James had soon become as enthusiastic as his father about taking the same big broom that others had been busy with all over Scotland, from Lanark in the south to Sutherland in the north, and it was galling to him now that they were so behindhand with their own removals when others — first in the Lowlands and then in the Highlands — had been making improvements, sweeping clean the countryside for decades and reaping the rewards. Like his father, he’d become impatient to make up for lost time — for there to be more and more portions of the Lowrie state that were rented out to a single flockmaster — where you could stand on a hill or rise and look out over clean, productive country that was quietly replete with sheep, instead of cluttered with the ramshackle dwellings of small, impoverished, unreliable tenants scraping a profitless living in a manner that no longer made any sense.

Author Carys Davies sets her historical fiction, Clear, at the intersection of two movements: the Clearances of the mid-Nineteenth Century (in which Scottish landowners removed small tenant farmers from their lands — many of whom had lived in the same place for countless generations — in order to put the pastures out for more profitable sheep grazing) and the Great Disruption in the Scottish Church (in which nearly a third of its ministers rebelled against the tradition of rich landowners installing ministers of their own choosing to local parishes, creating the Free Church of Scotland).
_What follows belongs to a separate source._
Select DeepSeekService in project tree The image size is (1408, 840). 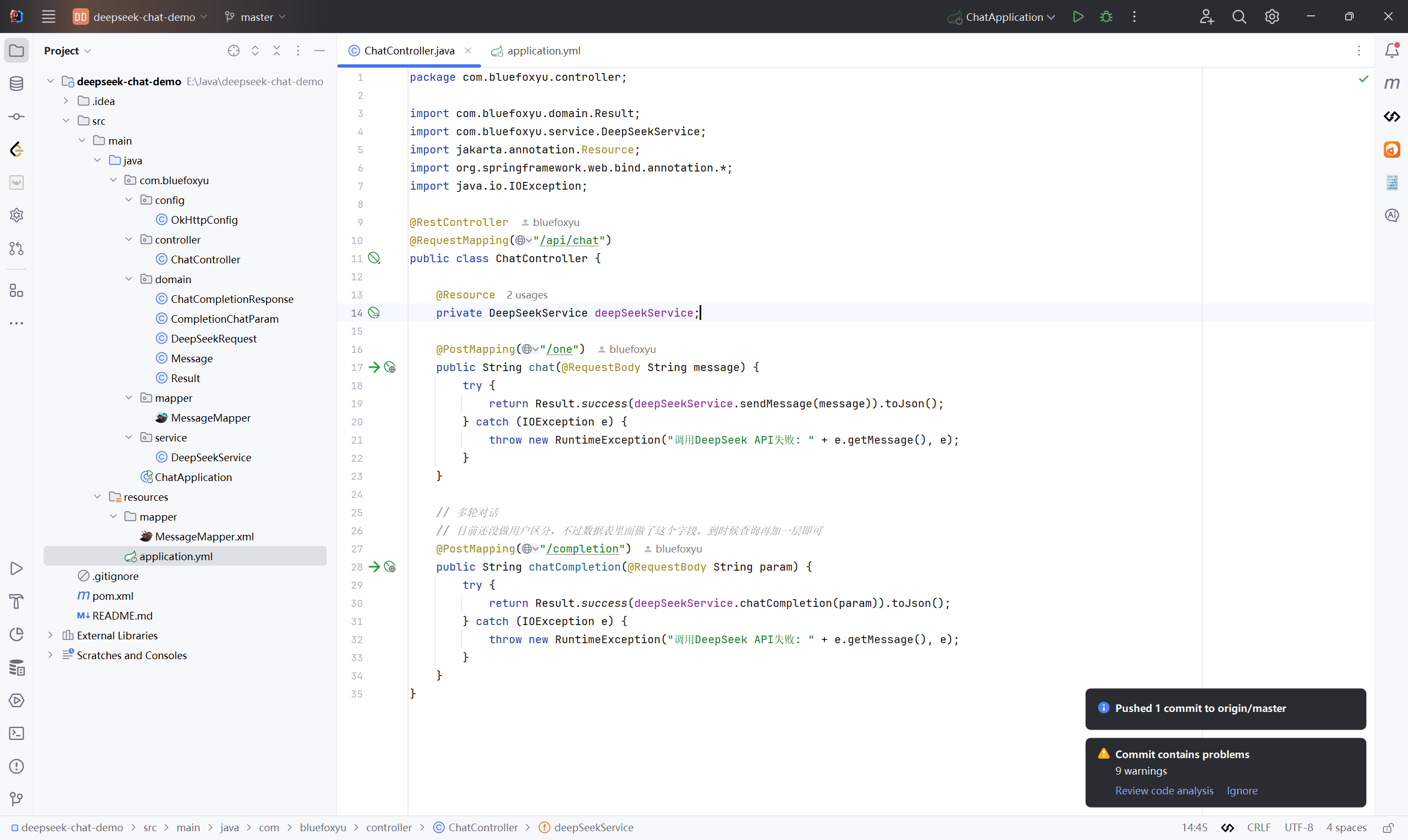[211, 457]
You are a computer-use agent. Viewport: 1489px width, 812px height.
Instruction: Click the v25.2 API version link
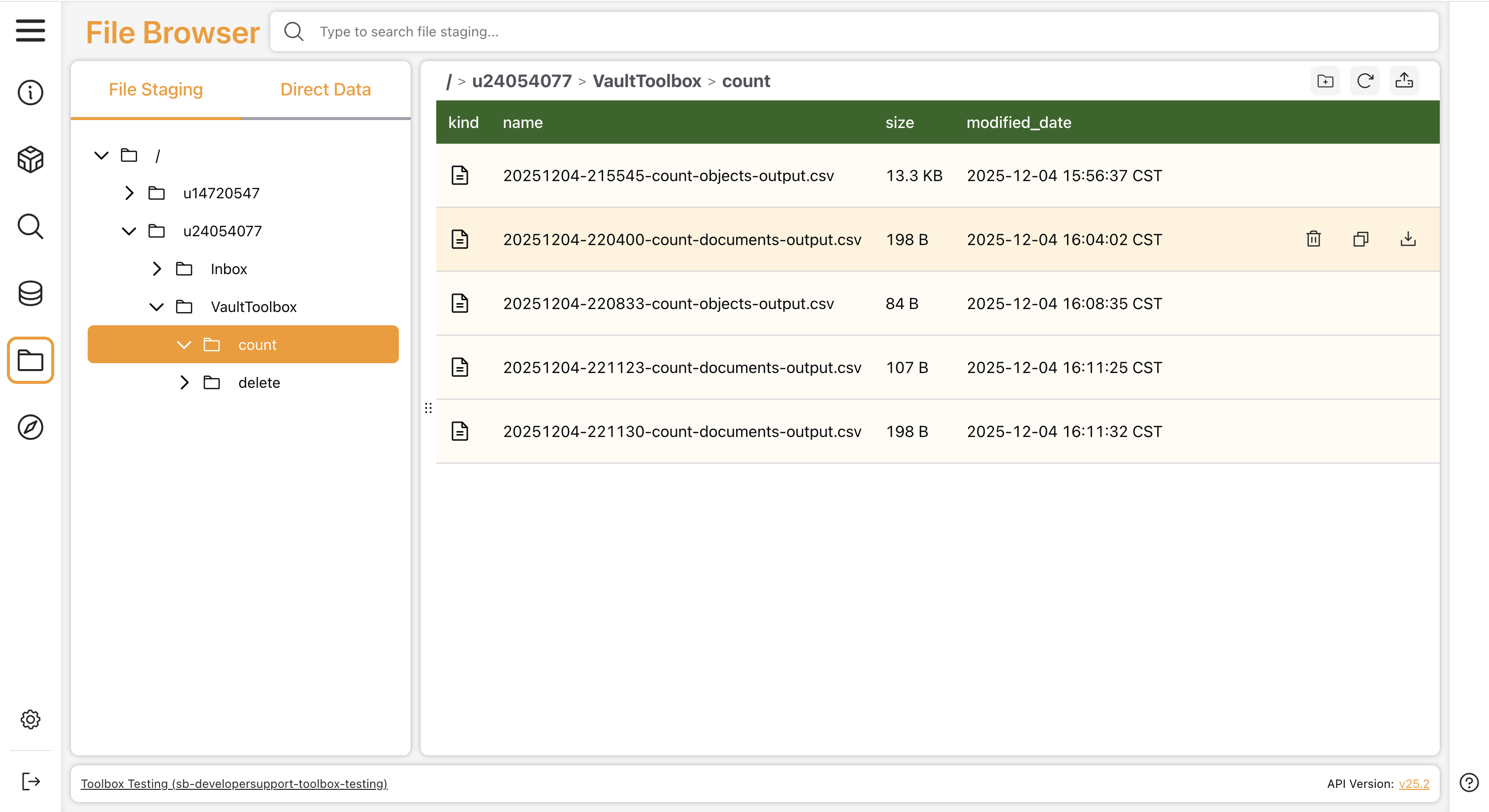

Into this disruptive time, Davies imagines a solitary resident of a farflung northern island (“halfway to Norway”) — a blonde giant who is the last speaker of a unique Norn dialect — and the meek Free Church minister who takes on a paid contract to inform the islander of his impending eviction (a critical source of money for the man who hasn’t seen much income since the schism.) Davies writes beautifully of the wild landscape and its weather, she sympathetically crafts her characters with understandably opposing goals, and she absolutely captures the time and place with details large and small. On the other hand, this is a short novel and events play out as one would imagine, until suddenly they don’t, and then the whole thing ends in a way I didn’t really believe. For the detail writing — the landscape and characters — I was prepared to give four stars 
until the ending bits pulled me back to three. I’m glad I read this, but it’s not a favourite.


He stood for a long time in the softly falling rain and eventually he spoke to himself silently inside his own head: I have the cliffs and the skerries and the birds. I have the white hill and the round hill and the peaked hill. I have the clear spring water and the rich good pasture that covers the tilted top of the island like a blanket. I have the old black cow and the sweet grass that grows between the rocks, I have my great chair and my sturdy house. I have my spinning wheel and I have the teapot and I have Pegi, and now, amazingly, I have John Ferguson too.
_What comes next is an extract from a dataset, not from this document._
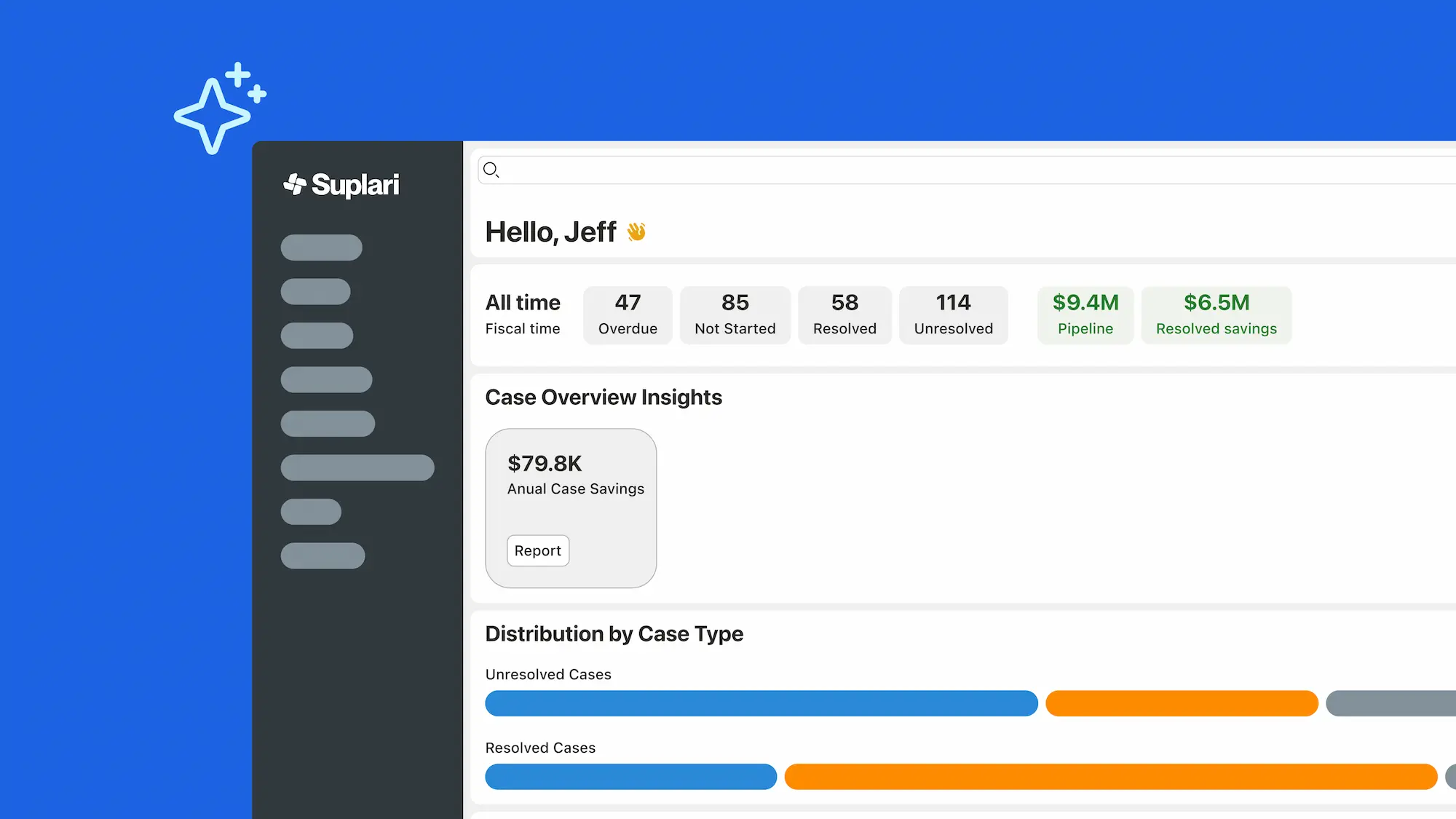The image size is (1456, 819).
Task: Click orange segment of Unresolved Cases bar
Action: coord(1181,703)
I did love everything about the islander Ivar and the way that Davies richly painted his life through his unending routine of tasks and contemplation. When the minister, John Ferguson, first set foot on the island, he felt completely confident in the rightness of his task: after all, as a believer in providence, John knew that anything that happened on Earth — including the eviction of a poor recluse into the maw of civilisation — was nothing less than God’s will. But when John nearly immediately has a bad fall and awakes under Ivar's capable and generous care, John decides not to tell him immediately about his true purpose on the island. As the weeks go by and John learns a bit of Ivar’s language, helping him with his tasks and marvelling at his self-sufficiency, John becomes increasingly hesitant about his task — all while Ivar is reawakened to the beauty of companionship and hopes that John will never leave. Meanwhile, John’s capable wife, Mary, has heard stories of evictions gone wrong and she determines a rescue mission: there was good dramatic tension as these three characters’ storylines converge.

(I will parenthetically note that I did not like when John first woke up in Ivar’s hut, not quite remembering recent events, and muses that his doctor friend would tell him that temporary amnesia is nothing but a novelistic devise. That’s not meta or ironic: it’s annoying.)

There was a word in Ivar’s language for the moment before something happens; for the state of being on the brink of something. He’d tried several times to explain it using words John Ferguson already knew — with mimes and charades involving the water and the weather — but John Ferrguson had never been able to grasp what it was he was trying to tell him. In due course, John Ferguson will understand it. In due course, after a fair amount of back-and-forth and to-ing and fro-ing, he will arrive at a precise and succinct definition of it — a definition in which he will give, as examples of the sort of moment it describes, “the last moment before the tide turns; the last moment of day before night begins.”

It is undeniably a fact that true understanding between people can’t be achieved without a common language — that the death of a language is a tragedy because its specific vocabulary reveals the unique worldview and lived experience of a people — so I really did appreciate how Davies employed the Norn dialect in Clear, and how John’s increasing understanding of Ivar’s speech led to greater empathy for his position (though I don’t know if I believed they’d be having meaningful conversations after a few weeks.) For what I learned about the Clearances as it applied to the remote Orkney Islands, as well as the hardscrabble life eked out there at one time — as demonstrated by a thoroughly likeable character — I found this to be valuable. But Davies loses the plot along the way, and I can’t say that I enjoyed this over all.